_WHAT THIS TASK INVOLVES_
Write out the entries from their first line through the line containing "pyautogui.click(x=349, y=335)" as a numbered list, skipping blank lines and omitting the pictures.

_DATASET EXCERPTS_
start
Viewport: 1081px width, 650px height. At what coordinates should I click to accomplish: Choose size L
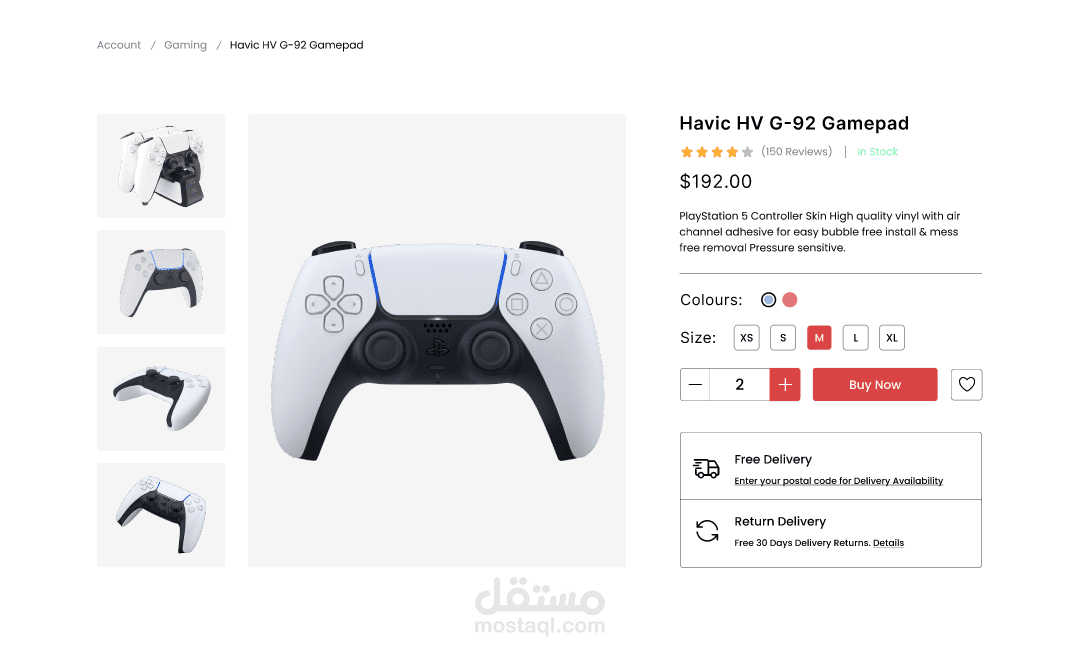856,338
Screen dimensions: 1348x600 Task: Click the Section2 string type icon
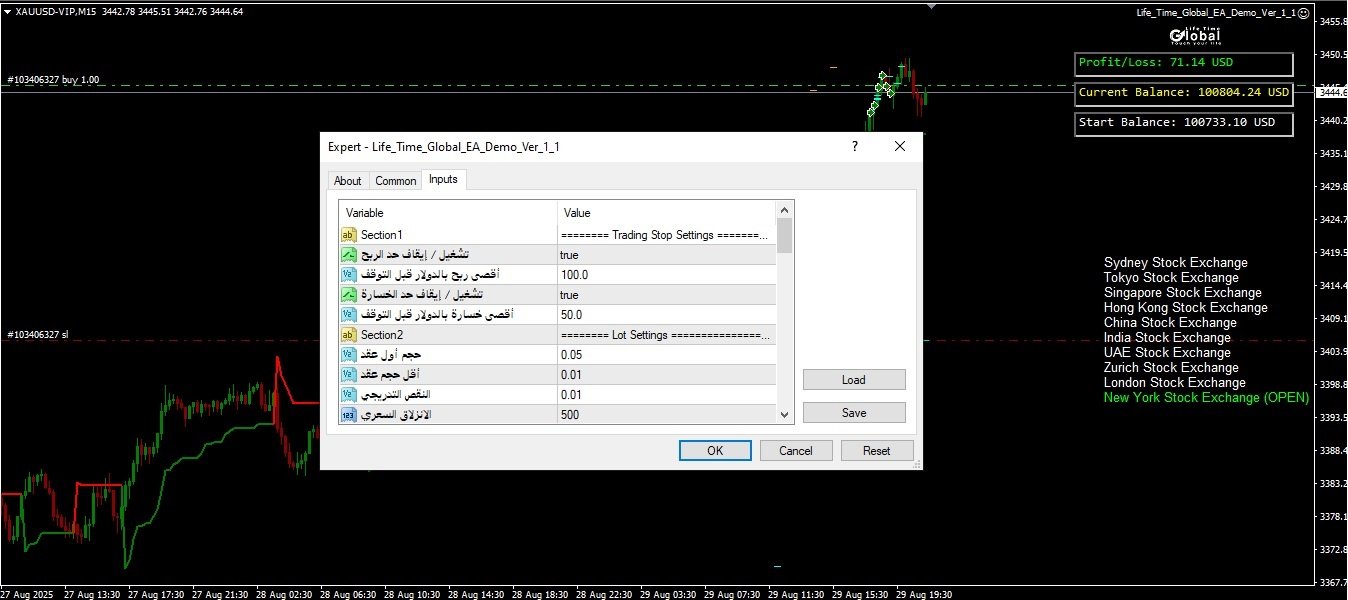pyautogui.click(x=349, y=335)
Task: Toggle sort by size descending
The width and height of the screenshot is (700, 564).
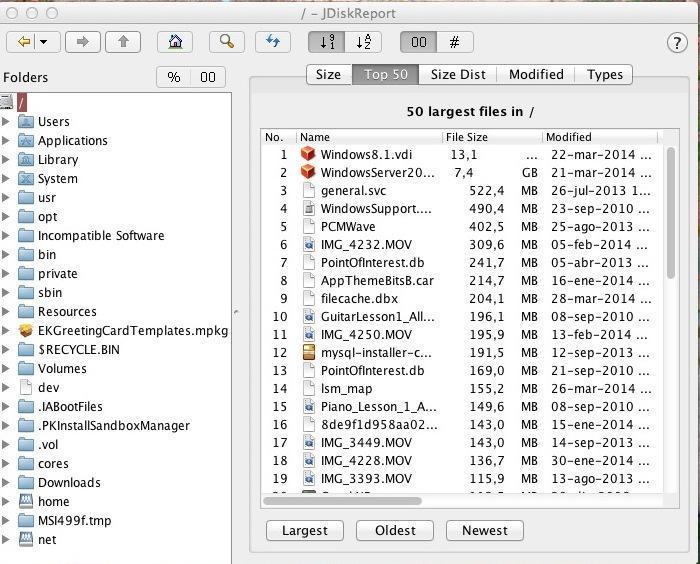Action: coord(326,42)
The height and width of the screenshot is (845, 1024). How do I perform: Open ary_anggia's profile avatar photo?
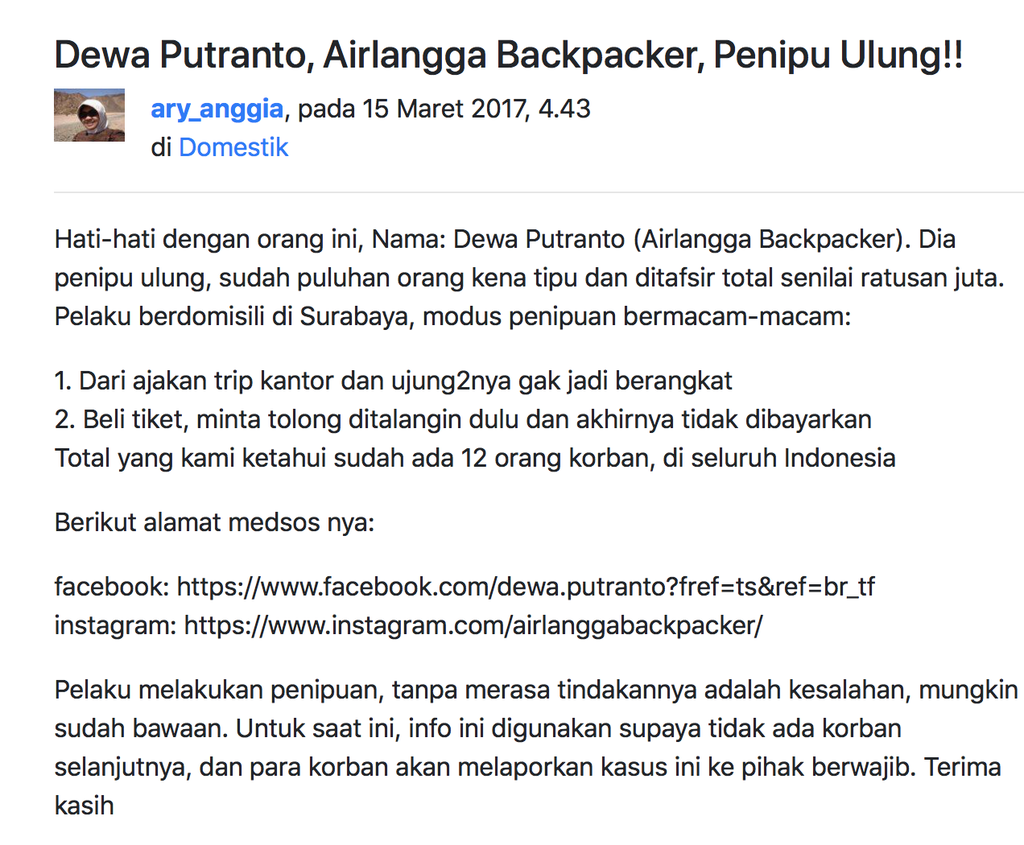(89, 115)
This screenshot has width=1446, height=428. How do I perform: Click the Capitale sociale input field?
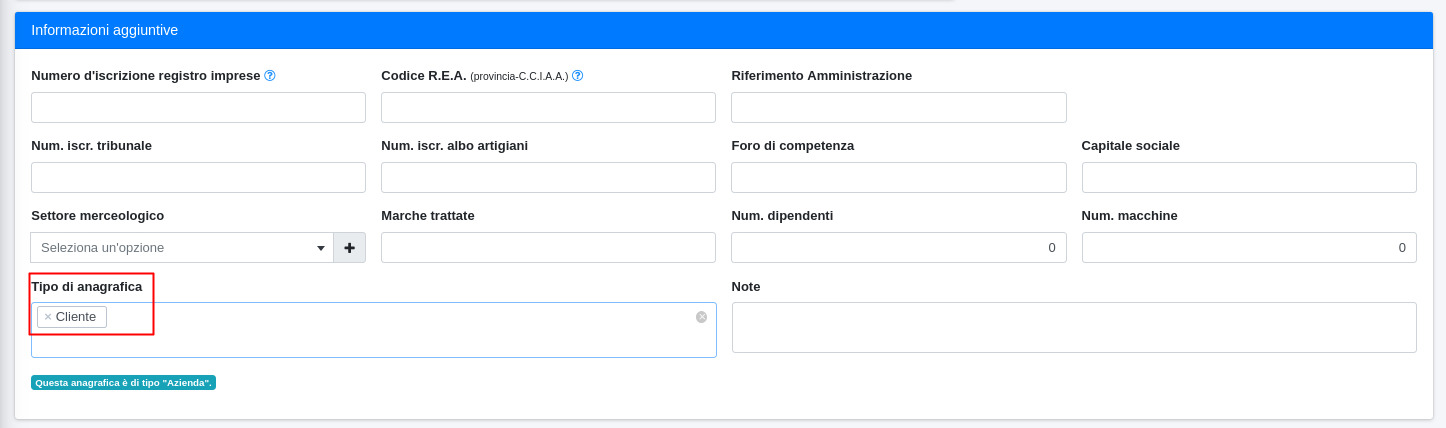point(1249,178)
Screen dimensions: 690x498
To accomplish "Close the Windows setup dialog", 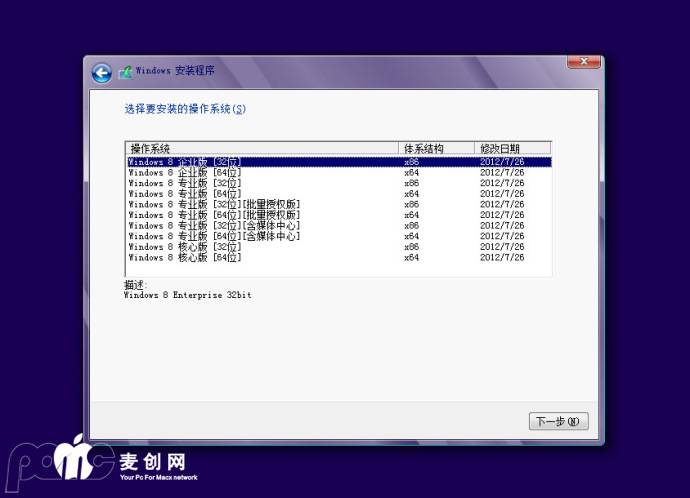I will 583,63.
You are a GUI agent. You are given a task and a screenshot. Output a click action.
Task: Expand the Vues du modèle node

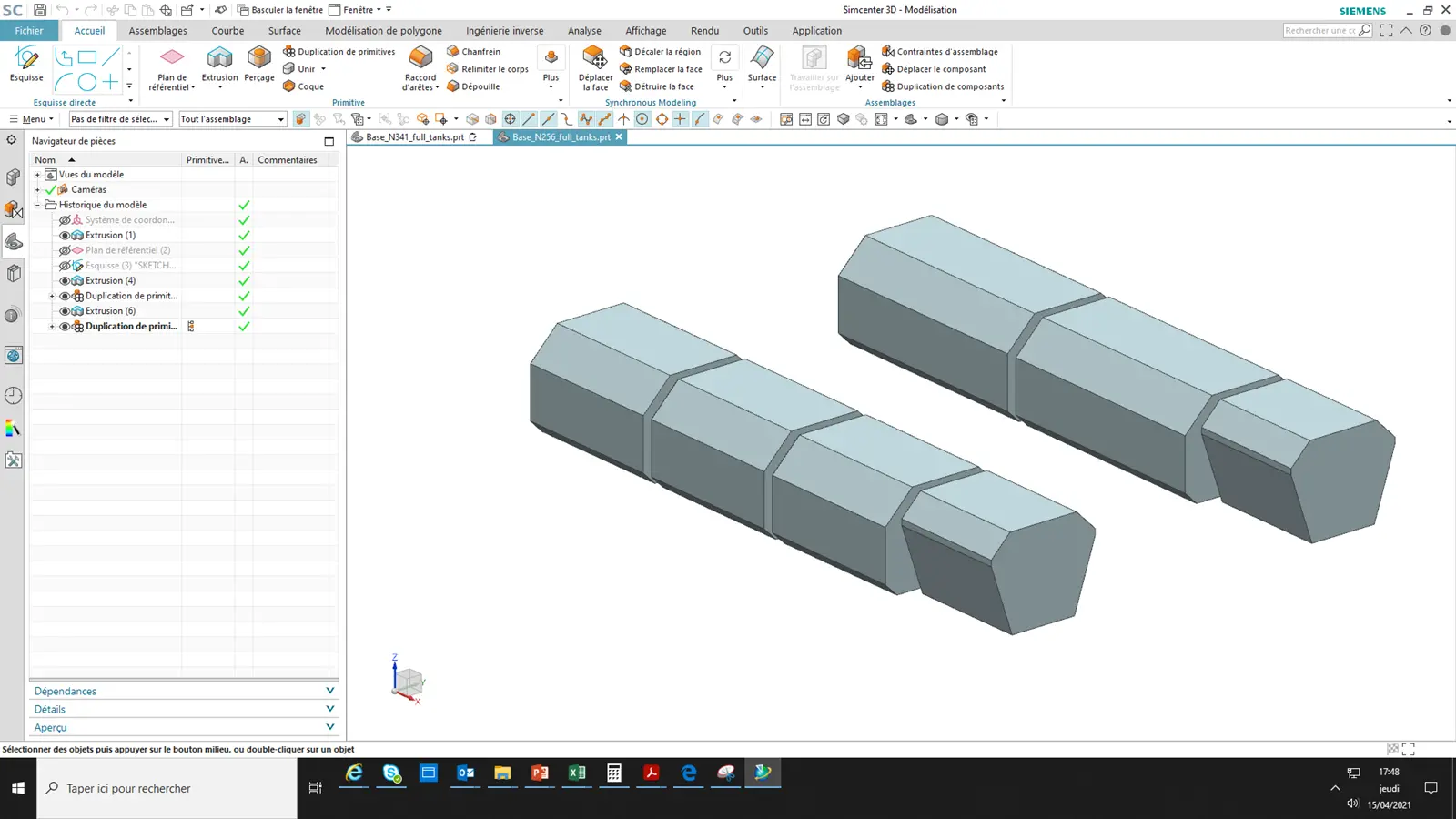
end
_THE REPLY_
1. Viewport: 1081px width, 650px height. At what coordinates should I click to accomplish: Choose size L
2. 856,338
3. Screen dimensions: 1348x600 Task: Click the Section2 string type icon
4. pyautogui.click(x=349, y=335)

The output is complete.